What is being asked:
Will you write out all the entries below exactly?

=== Input records ===

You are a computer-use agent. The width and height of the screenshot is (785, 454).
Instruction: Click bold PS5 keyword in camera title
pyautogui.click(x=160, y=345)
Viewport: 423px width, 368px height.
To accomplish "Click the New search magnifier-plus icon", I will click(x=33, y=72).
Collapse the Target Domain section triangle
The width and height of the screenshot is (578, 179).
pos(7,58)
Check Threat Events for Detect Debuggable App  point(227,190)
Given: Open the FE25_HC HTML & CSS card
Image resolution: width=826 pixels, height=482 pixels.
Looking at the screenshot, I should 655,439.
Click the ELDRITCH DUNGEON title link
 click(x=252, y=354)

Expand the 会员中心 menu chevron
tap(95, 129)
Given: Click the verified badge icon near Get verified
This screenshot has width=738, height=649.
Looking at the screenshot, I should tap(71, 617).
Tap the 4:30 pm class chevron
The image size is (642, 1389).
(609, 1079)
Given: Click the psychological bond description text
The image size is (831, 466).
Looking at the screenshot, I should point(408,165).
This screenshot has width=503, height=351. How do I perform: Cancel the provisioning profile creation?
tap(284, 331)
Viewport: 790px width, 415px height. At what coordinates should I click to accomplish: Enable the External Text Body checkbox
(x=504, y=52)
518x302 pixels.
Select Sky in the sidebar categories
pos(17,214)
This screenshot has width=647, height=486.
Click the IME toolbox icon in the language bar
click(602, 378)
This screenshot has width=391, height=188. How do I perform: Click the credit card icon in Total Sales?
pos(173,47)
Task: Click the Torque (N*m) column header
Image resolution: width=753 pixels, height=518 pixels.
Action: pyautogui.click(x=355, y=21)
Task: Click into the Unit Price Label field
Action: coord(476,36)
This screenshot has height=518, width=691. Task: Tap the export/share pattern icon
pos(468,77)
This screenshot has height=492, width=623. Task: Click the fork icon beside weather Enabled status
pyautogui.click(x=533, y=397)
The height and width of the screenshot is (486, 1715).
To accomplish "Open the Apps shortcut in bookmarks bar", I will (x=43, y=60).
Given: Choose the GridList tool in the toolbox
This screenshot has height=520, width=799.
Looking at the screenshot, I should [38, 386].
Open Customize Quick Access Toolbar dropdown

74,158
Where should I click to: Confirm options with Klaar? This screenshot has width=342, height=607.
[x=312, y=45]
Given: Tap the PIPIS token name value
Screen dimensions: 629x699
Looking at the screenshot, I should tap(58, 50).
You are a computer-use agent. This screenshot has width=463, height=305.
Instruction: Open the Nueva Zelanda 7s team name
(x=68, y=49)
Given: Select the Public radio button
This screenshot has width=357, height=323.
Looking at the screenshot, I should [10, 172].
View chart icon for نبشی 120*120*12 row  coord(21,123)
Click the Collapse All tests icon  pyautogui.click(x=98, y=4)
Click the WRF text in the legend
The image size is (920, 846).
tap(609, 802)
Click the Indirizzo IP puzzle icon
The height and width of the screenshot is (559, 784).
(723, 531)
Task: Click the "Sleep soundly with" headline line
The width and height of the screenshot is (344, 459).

===

Your solution:
You are a computer-use agent. The width and height of the screenshot is (785, 454).
Instruction: Click bold PS5 keyword in camera title
pyautogui.click(x=160, y=345)
Viewport: 423px width, 368px height.
To accomplish "Click the New search magnifier-plus icon", I will click(x=33, y=72).
Collapse the Target Domain section triangle
The width and height of the screenshot is (578, 179).
pos(7,58)
Check Threat Events for Detect Debuggable App  point(227,190)
Given: Open the FE25_HC HTML & CSS card
Image resolution: width=826 pixels, height=482 pixels.
Looking at the screenshot, I should 655,439.
Click the ELDRITCH DUNGEON title link
 click(x=252, y=354)

Expand the 会员中心 menu chevron
tap(95, 129)
Given: Click the verified badge icon near Get verified
This screenshot has width=738, height=649.
Looking at the screenshot, I should tap(71, 617).
Tap the 4:30 pm class chevron
The image size is (642, 1389).
(609, 1079)
Given: Click the psychological bond description text
The image size is (831, 466).
Looking at the screenshot, I should point(408,165).
This screenshot has width=503, height=351. How do I perform: Cancel the provisioning profile creation?
tap(284, 331)
Viewport: 790px width, 415px height. At what coordinates should I click to accomplish: Enable the External Text Body checkbox
(x=504, y=52)
518x302 pixels.
Select Sky in the sidebar categories
pos(17,214)
This screenshot has width=647, height=486.
Click the IME toolbox icon in the language bar
click(602, 378)
This screenshot has width=391, height=188. How do I perform: Click the credit card icon in Total Sales?
pos(173,47)
Task: Click the Torque (N*m) column header
Image resolution: width=753 pixels, height=518 pixels.
Action: pyautogui.click(x=355, y=21)
Task: Click into the Unit Price Label field
Action: coord(476,36)
This screenshot has height=518, width=691. Task: Tap the export/share pattern icon
pos(468,77)
This screenshot has height=492, width=623. Task: Click the fork icon beside weather Enabled status
pyautogui.click(x=533, y=397)
The height and width of the screenshot is (486, 1715).
To accomplish "Open the Apps shortcut in bookmarks bar", I will (x=43, y=60).
Given: Choose the GridList tool in the toolbox
This screenshot has height=520, width=799.
Looking at the screenshot, I should [38, 386].
Open Customize Quick Access Toolbar dropdown

74,158
Where should I click to: Confirm options with Klaar? This screenshot has width=342, height=607.
[x=312, y=45]
Given: Tap the PIPIS token name value
Screen dimensions: 629x699
Looking at the screenshot, I should tap(58, 50).
You are a computer-use agent. This screenshot has width=463, height=305.
Instruction: Open the Nueva Zelanda 7s team name
(x=68, y=49)
Given: Select the Public radio button
This screenshot has width=357, height=323.
Looking at the screenshot, I should [10, 172].
View chart icon for نبشی 120*120*12 row  coord(21,123)
Click the Collapse All tests icon  pyautogui.click(x=98, y=4)
Click the WRF text in the legend
The image size is (920, 846).
tap(609, 802)
Click the Indirizzo IP puzzle icon
The height and width of the screenshot is (559, 784).
(723, 531)
Task: Click the "Sleep soundly with" headline line
The width and height of the screenshot is (344, 459).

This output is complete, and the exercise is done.